BA’s owning group, IAG, is reviewing possible action with lawyers over a move that it said was implemented without consulting the travel industry. With more flights are due to resume after virtually all passenger planes were grounded at the end of March, airlines and travel firms have said quarantine measures on incoming travellers would destroy any early recovery.

The chief executive of IAG, Willie Walsh, said he had written to MPs on Thursday to explain the damage the policy would cause. BA snubbed a meeting on Thursday night between ministers and other aviation leaders.

Walsh told Sky News there had been no prior consultation and said: “I wrote to MPs last night to say this initiative has in effect torpedoed our opportunity to get flying in July.

“We think it is irrational, we think it is disproportionate and we are giving consideration to a legal challenge to this legislation.”

Walsh said he expected other airlines to follow suit. Ryanair, which has often matched IAG’s stance on policies such as state aid, also did not attend Thursday night’s Zoom meeting with the home secretary, Priti Patel, and the aviation minister, Kelly Tolhurst, which was joined by all other leading airlines and airports.

Somer former Conservative ministers expressed sympathy with BA and criticised the government’s stance.

David Davis, the former Brexit secretary and MP for Haltemprice and Howden, told the Guardian: “It is entirely understandable that BA would consider taking legal action. The government position does appear to be irrational.

“As far as I can see there is no risk in accepting people from other countries which have lower infection rates than ours, in fact there is a greater risk if people travel to London from my constituency.”

Another former minister said BA would be sticking up for UK business if the firm took legal action. “I hope BA does sue because it could go some way to persuading the government that we do not want to be governed via focus groups. This has the fingerprints of Dominic Cummings all over it,” the former minister said. 

BA had previously said it would resume flights in July but when quarantine rules were first announced said it would review those plans.

Virgin Atlantic on Thursday announced its flights would resume from 20 July – a date that would allow another three-week extension of the quarantine rules, which are due to be introduced on 8 June and reviewed on 29 June.

From Monday, passengers arriving in Britain will need to stay at home for 14 days – in effect stopping most inbound holidays, and deterring people from making bookings for future travel.
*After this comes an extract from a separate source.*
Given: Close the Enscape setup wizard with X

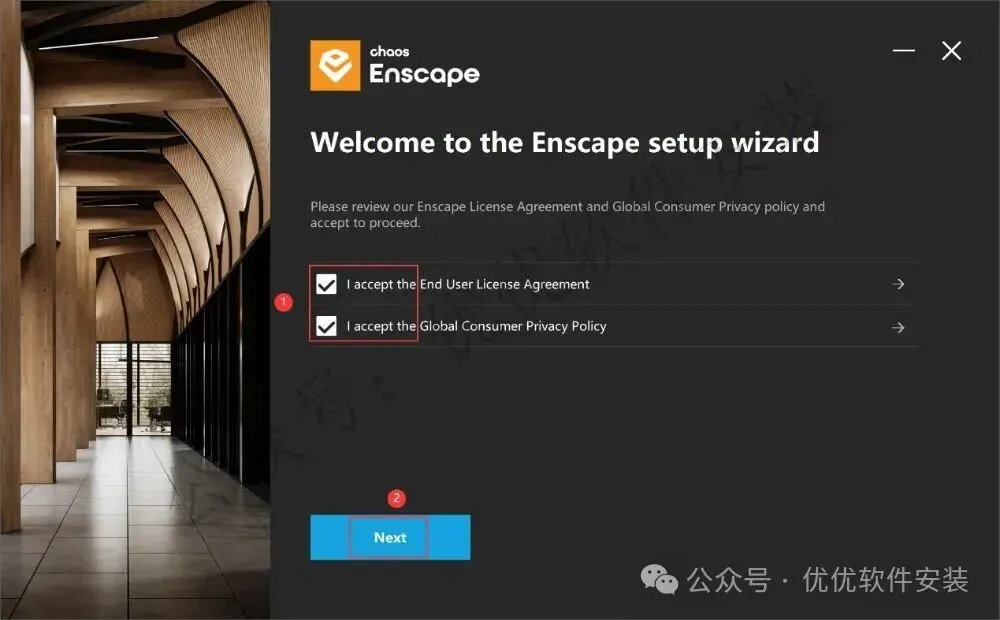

The rift between BA and the government has deepened since the decision of the BA boss, Alex Cruz, to decline the meeting with Patel, which prompted Whitehall sources to brand the company as “not serious about getting Britain working again”. The meeting came a day after Tolhurst and others condemned BA in parliament for a lack of “social responsibility”, over its plans to rewrite the working conditions of its 42,000 staff during the crisis, and make up to 12,000 workers redundant.

Walsh said on Friday that no decisions had yet been made on the redundancies.